BEGIN INPUT RECORDS

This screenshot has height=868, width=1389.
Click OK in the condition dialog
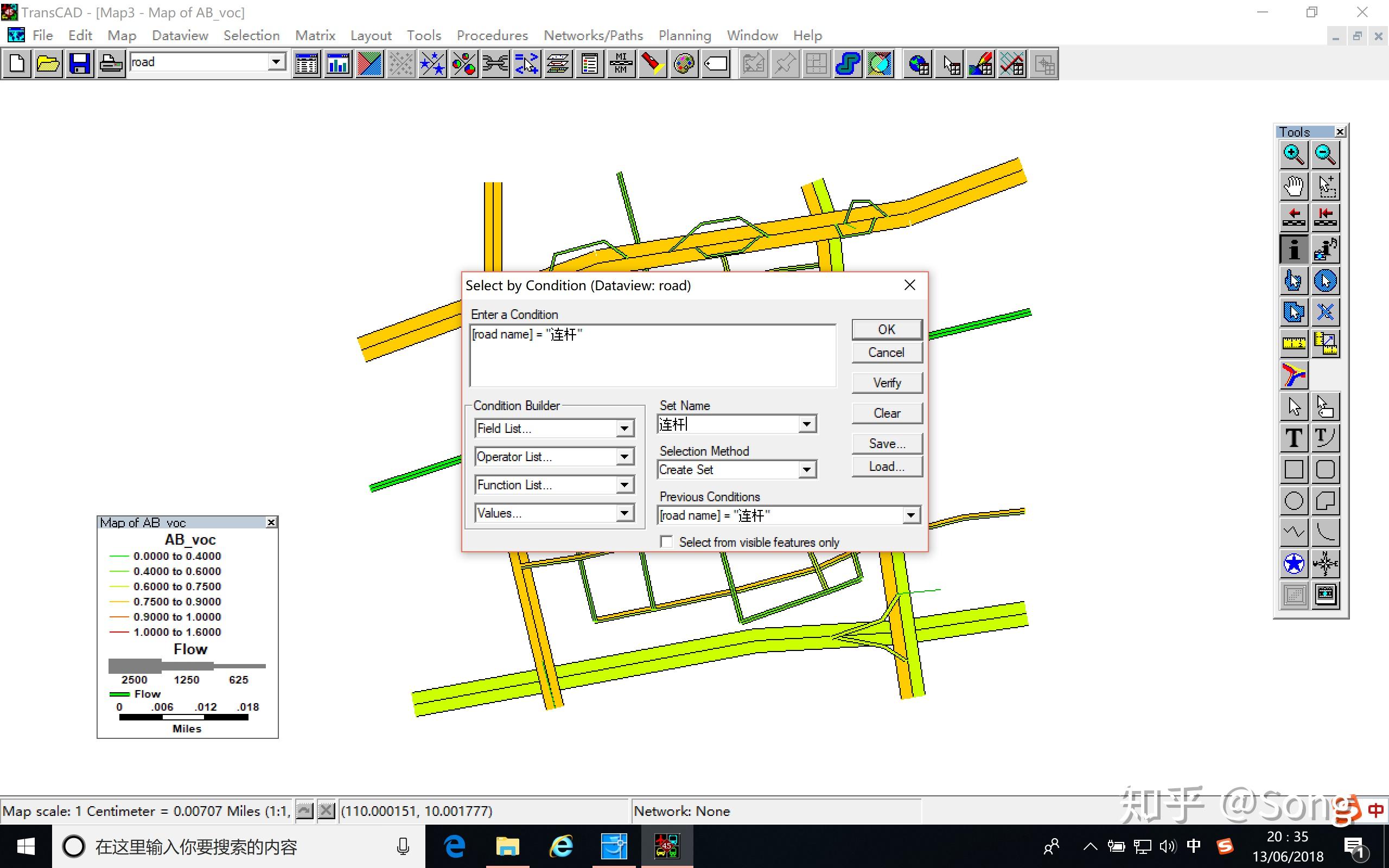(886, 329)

END INPUT RECORDS
BEGIN INPUT RECORDS

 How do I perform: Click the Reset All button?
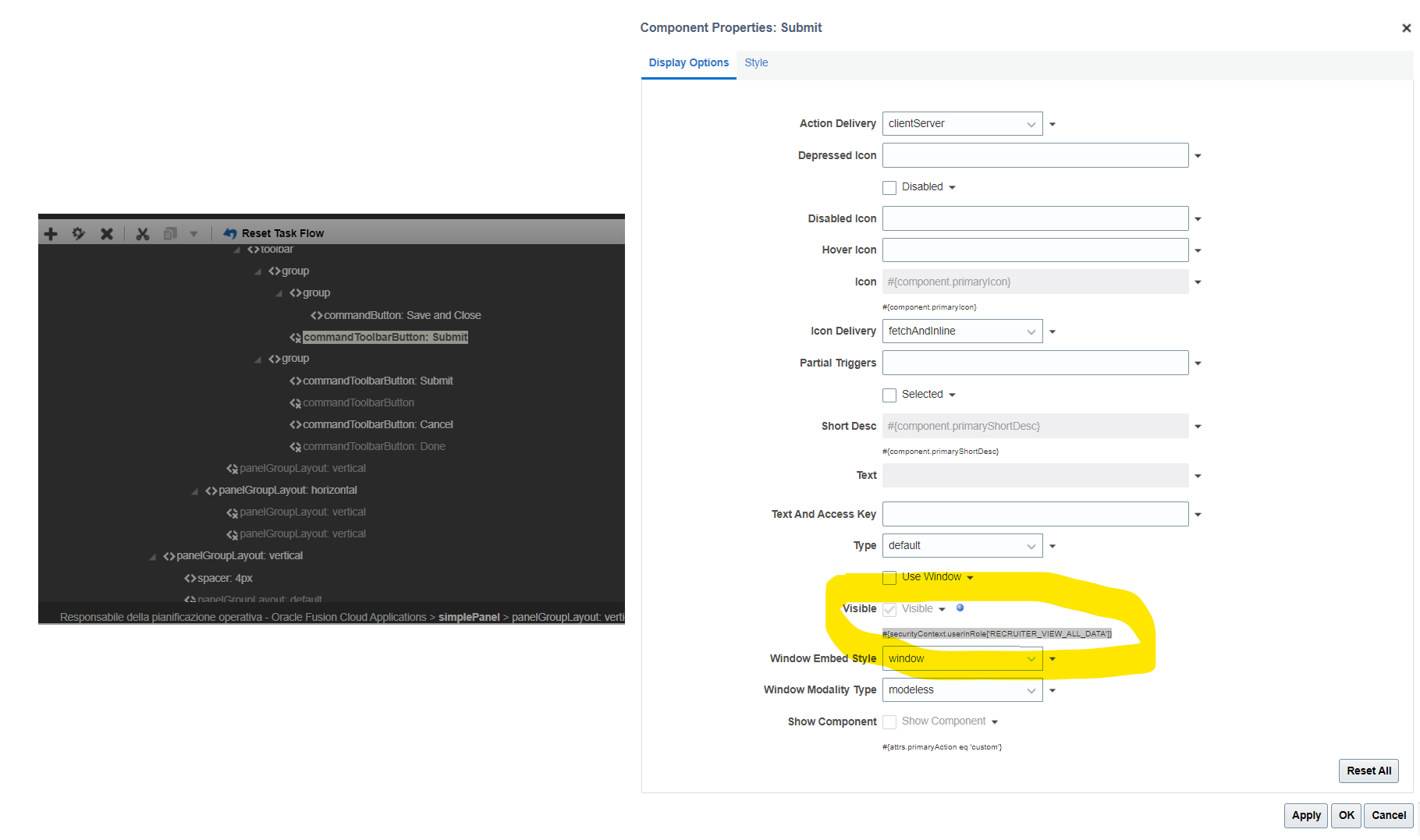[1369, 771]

END INPUT RECORDS
BEGIN INPUT RECORDS

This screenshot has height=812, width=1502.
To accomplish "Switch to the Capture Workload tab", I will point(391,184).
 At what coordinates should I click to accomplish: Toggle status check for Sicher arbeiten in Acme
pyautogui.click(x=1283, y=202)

END INPUT RECORDS

### AIM OF THE EXERCISE
Across the data, find each line that has "This" in it and copy that line.

### WRITTEN RESPONSE
This screenshot has height=868, width=1389.
This screenshot has height=812, width=1502.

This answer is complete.